## INSTRUCTION:
Copy the data below word for word, every line included, and omit the pictures from your copy.

## PROVIDED DATA:
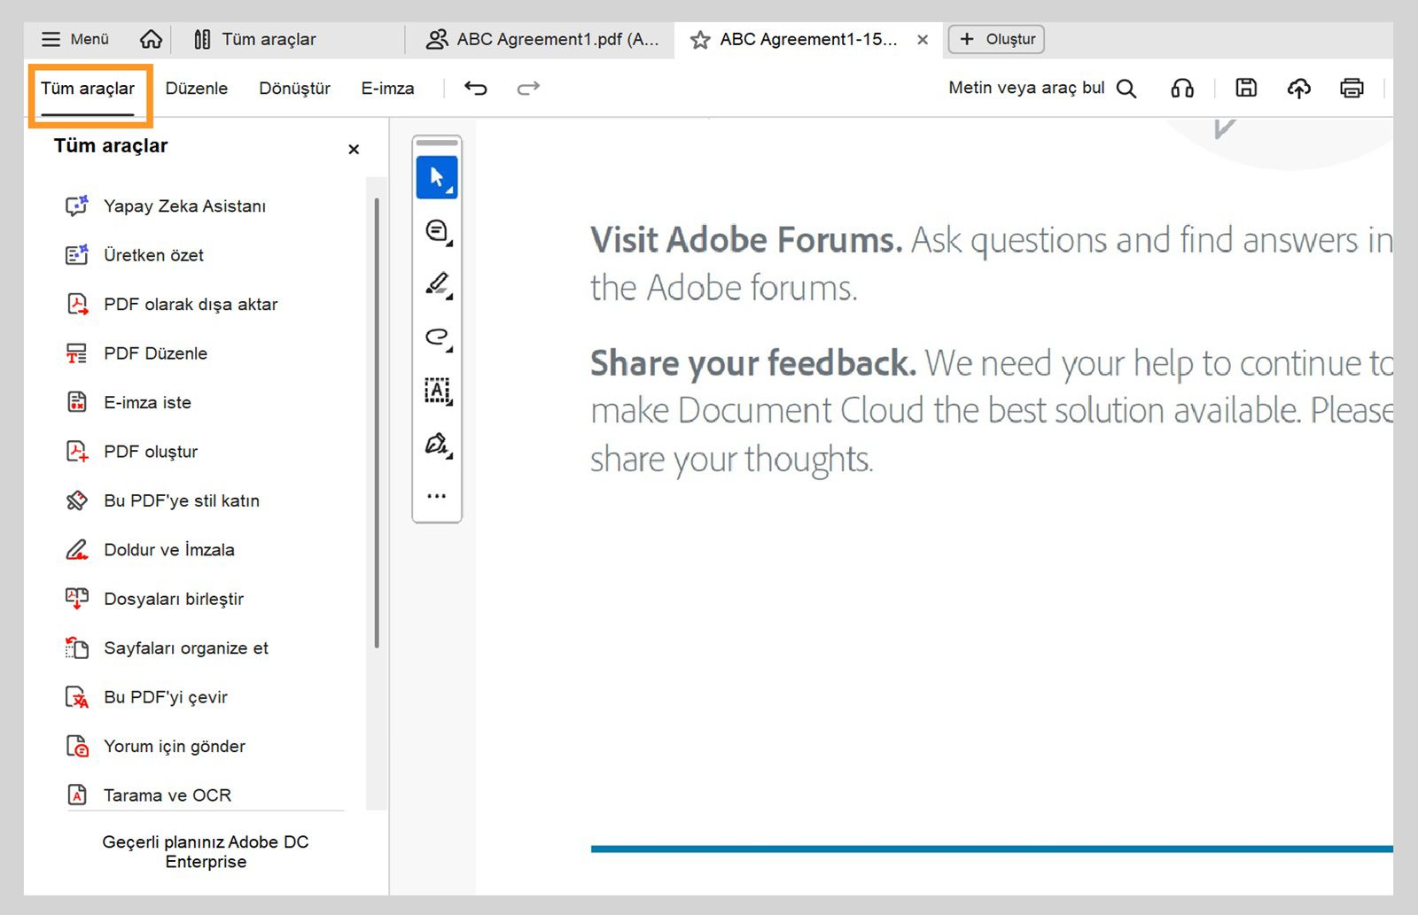Switch to the Düzenle tab
1418x915 pixels.
coord(197,88)
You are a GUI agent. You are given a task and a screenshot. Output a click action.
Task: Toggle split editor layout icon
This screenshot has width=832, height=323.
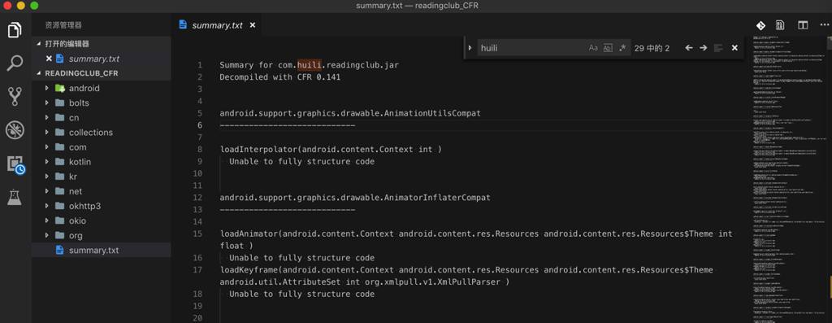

## SOLUTION:
Switch to the Düzenle tab
1418x915 pixels.
coord(197,88)
You are a GUI agent. You are given a task and a screenshot. Output a click action.
Task: Toggle split editor layout icon
This screenshot has width=832, height=323.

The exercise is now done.